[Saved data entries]
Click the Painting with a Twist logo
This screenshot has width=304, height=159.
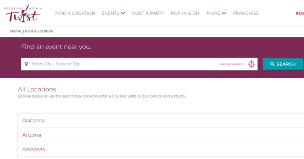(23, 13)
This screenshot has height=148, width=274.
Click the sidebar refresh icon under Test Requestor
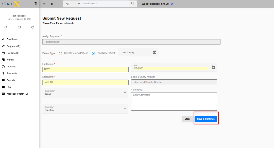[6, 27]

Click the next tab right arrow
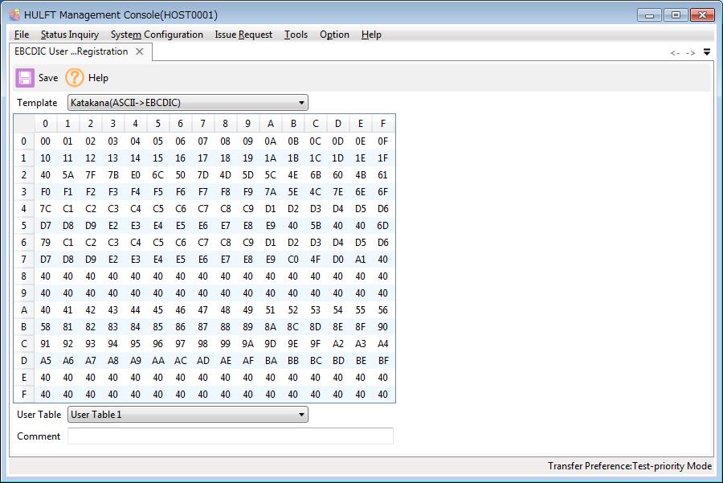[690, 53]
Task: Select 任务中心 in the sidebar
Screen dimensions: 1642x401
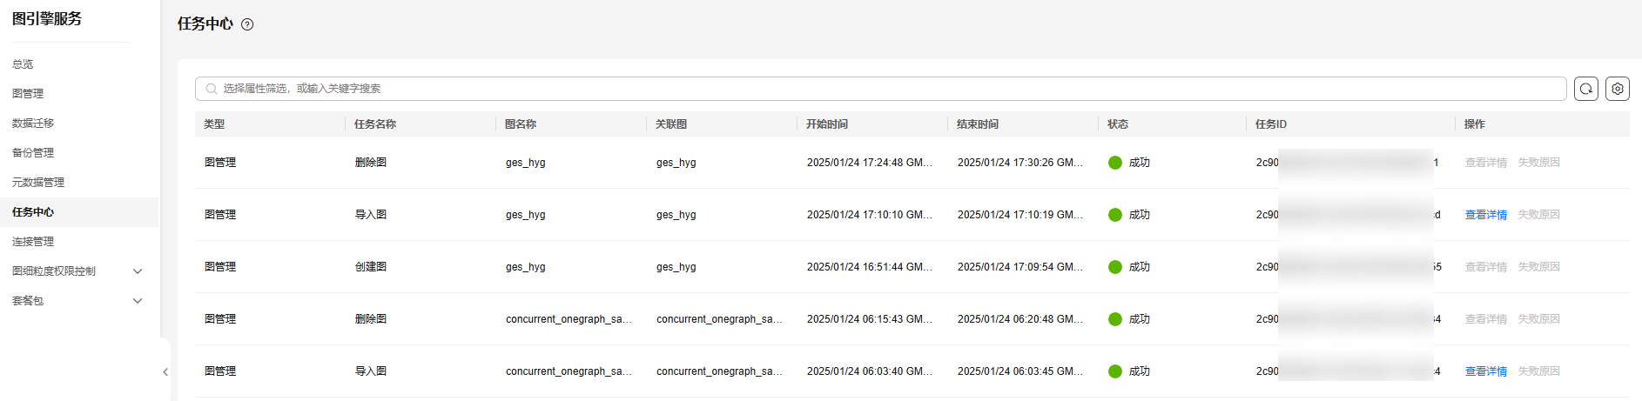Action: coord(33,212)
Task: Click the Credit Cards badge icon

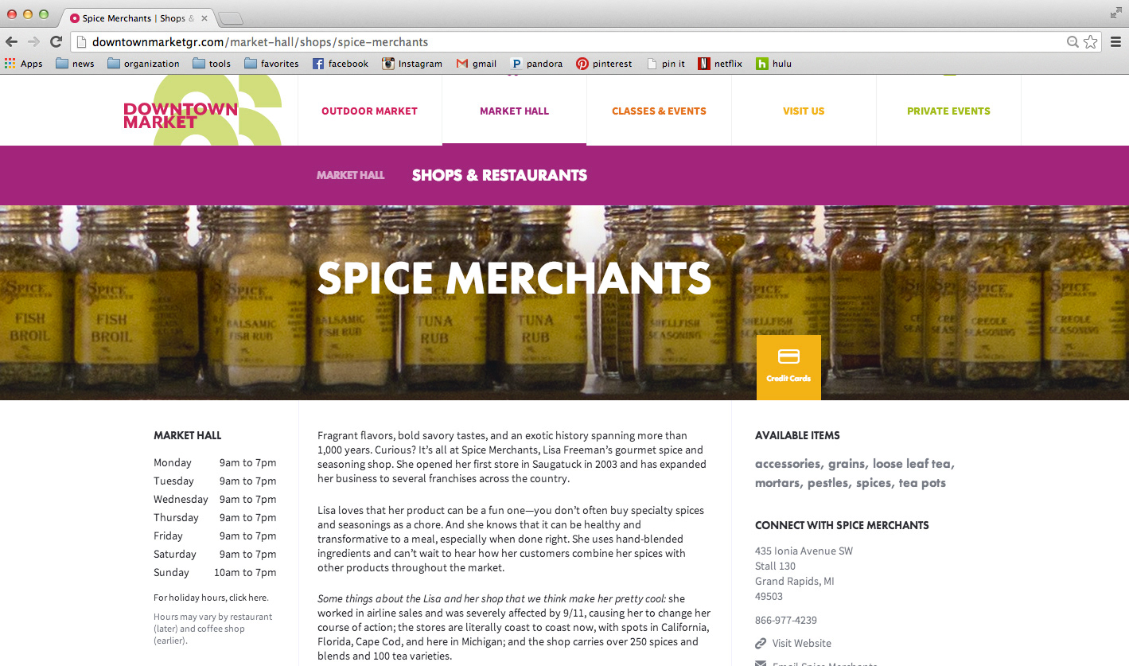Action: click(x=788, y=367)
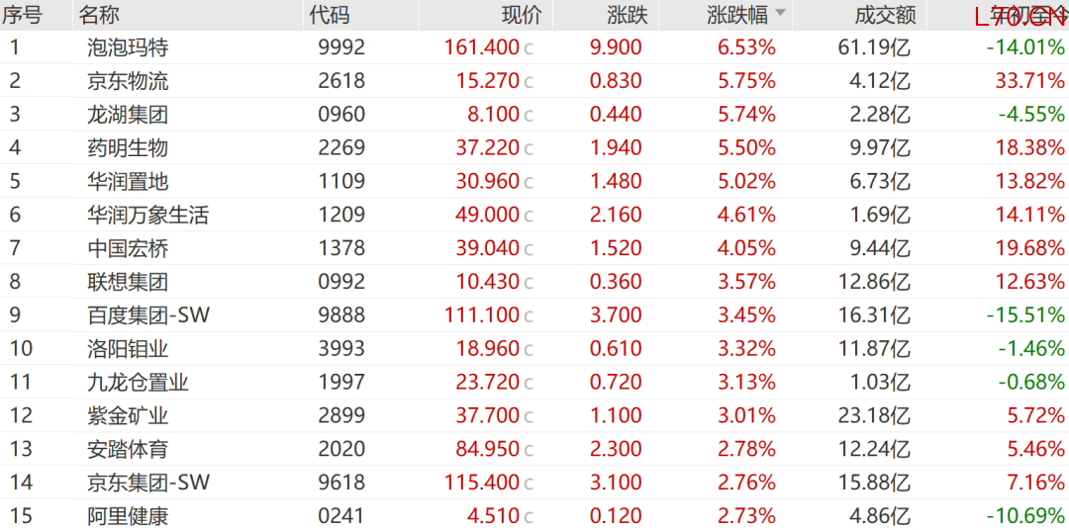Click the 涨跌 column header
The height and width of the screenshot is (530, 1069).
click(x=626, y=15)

#### Task item:
Return only the lines that start at the line containing "Screen dimensions: 1642x401" and finish at the last line of the entries, exactly as written and without pictures.

#### Response below:
Screen dimensions: 1642x401
Action: coord(33,212)
Task: Click the Credit Cards badge icon

Action: click(x=788, y=367)
Click the 涨跌 column header
The height and width of the screenshot is (530, 1069).
click(x=626, y=15)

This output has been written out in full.